PROBLEM
Retype the records in full, keeping each character as it is.

DATASET ENTRIES
========
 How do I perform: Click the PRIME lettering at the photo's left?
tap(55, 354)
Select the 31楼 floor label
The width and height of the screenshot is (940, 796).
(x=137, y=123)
========
TASK ANSWER
 How do I perform: Click the PRIME lettering at the photo's left?
tap(55, 354)
Select the 31楼 floor label
The width and height of the screenshot is (940, 796).
(x=137, y=123)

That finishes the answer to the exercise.